In contrast, real-world experience provides an unambiguous warning about what occurs when governments impose price controls:  shortages, rationing and reduced innovation, not lower costs for consumers.  Price controls can’t repeal the laws of economics, and merely distort markets until products become scarcer while innovation and investment disappear.  

Europe and Japan actually offer frightening cautionary examples.  Many of those nations impose strict drug price controls, which results in delayed access to new therapies and fewer cutting-edge treatment options.  Overall, consumers in those countries generally enjoy access to only about half of the new drugs available to Americans.  

That’s no accident or coincidence.  It results from America’s IP protections and freer markets.  And undermining our ecosystem via government price controls or weaker IP ultimately punishes the very patients whom politicians claim to help.  

That’s why Judge Traynor’s ruling matters beyond the narrow legal questions involved.  It reflects an emerging skepticism toward an increasingly bloated and distorted regulatory regime that has drifted far from its original purpose of helping American consumers.  

Accordingly, the solution on healthcare costs isn’t more opaque subsidies for hospitals and PBMs, nor is it destructive drug price controls or patent violations that cripple medical innovation.  

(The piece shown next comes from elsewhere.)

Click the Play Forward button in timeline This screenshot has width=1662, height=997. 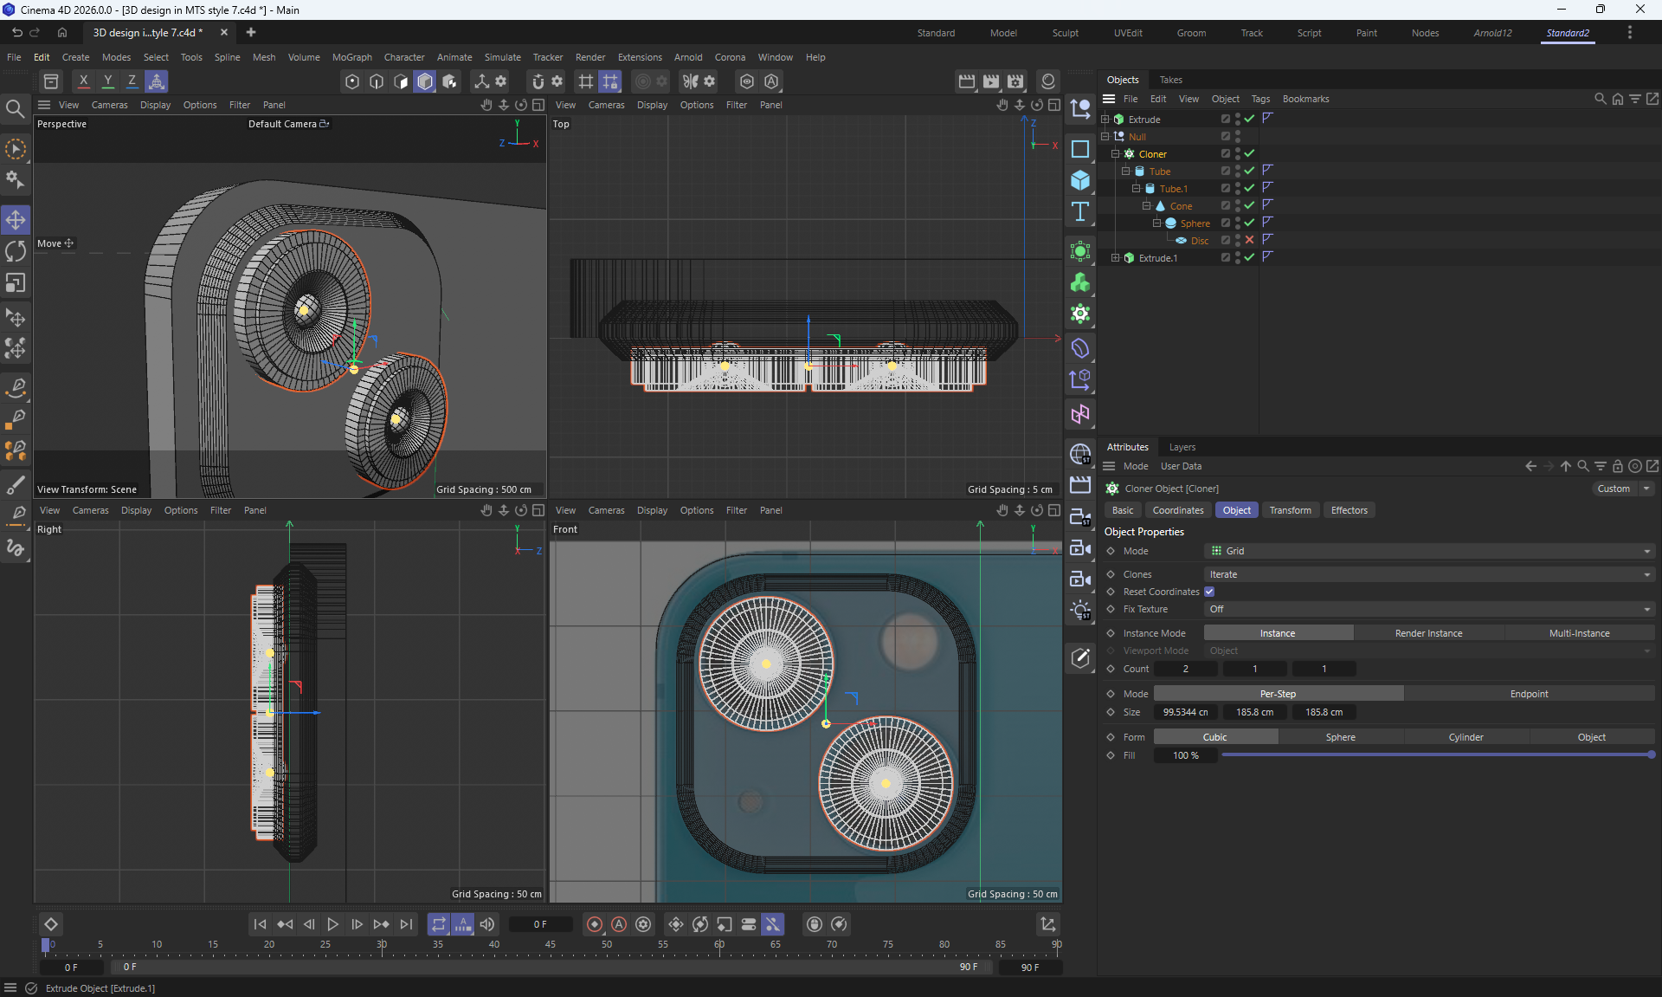point(332,924)
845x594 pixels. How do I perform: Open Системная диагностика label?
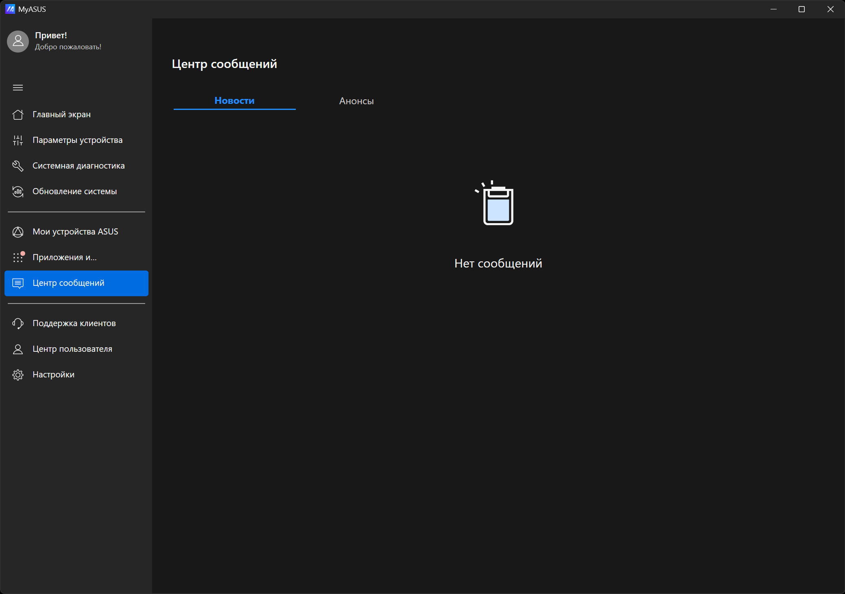[79, 166]
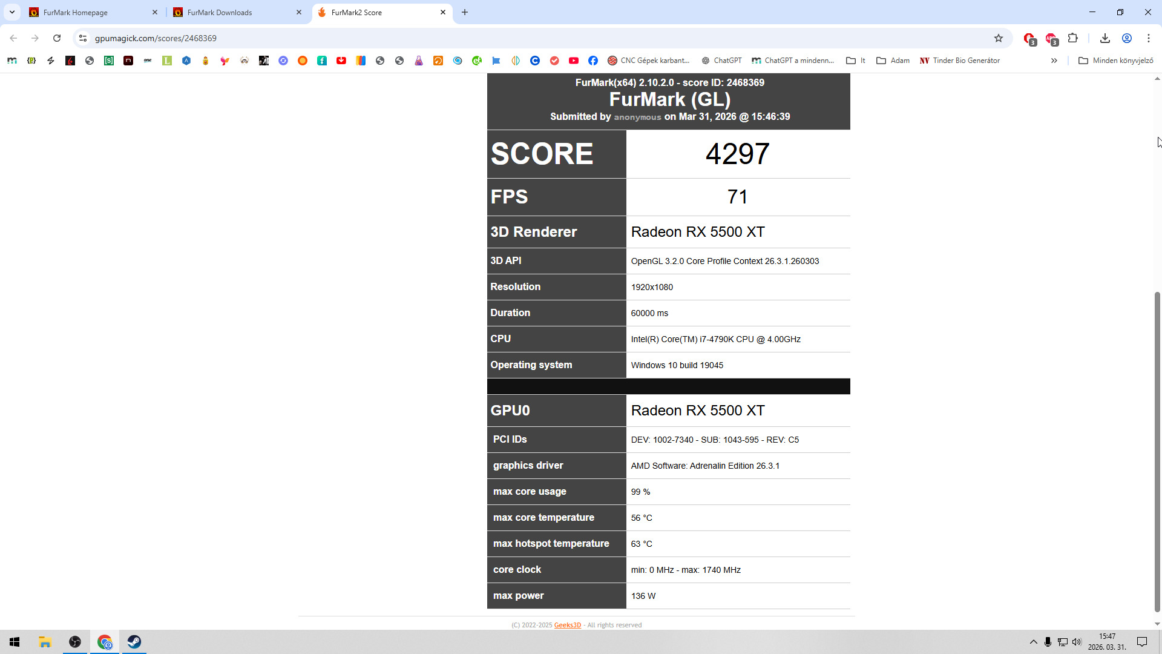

Instead, policymakers should improve transparency, competition and consumer-focused reform.  If hospitals and PBMs receive discounted drugs intended to benefit patients under the 340B program, then patients should receive those savings more directly. 

Above all, Americans and our elected leaders must reject the dangerous fantasy that government can dictate drug prices without catastrophic consequences.  

America became the world’s medical innovator because we reward research and development rather than punishing it.  At a time when groundbreaking therapies continue to emerge for cancer, Alzheimer’s, rare genetic disorders and countless other conditions, the last thing we should do is adopt failed price control policies that stifle innovation and deprive consumers elsewhere.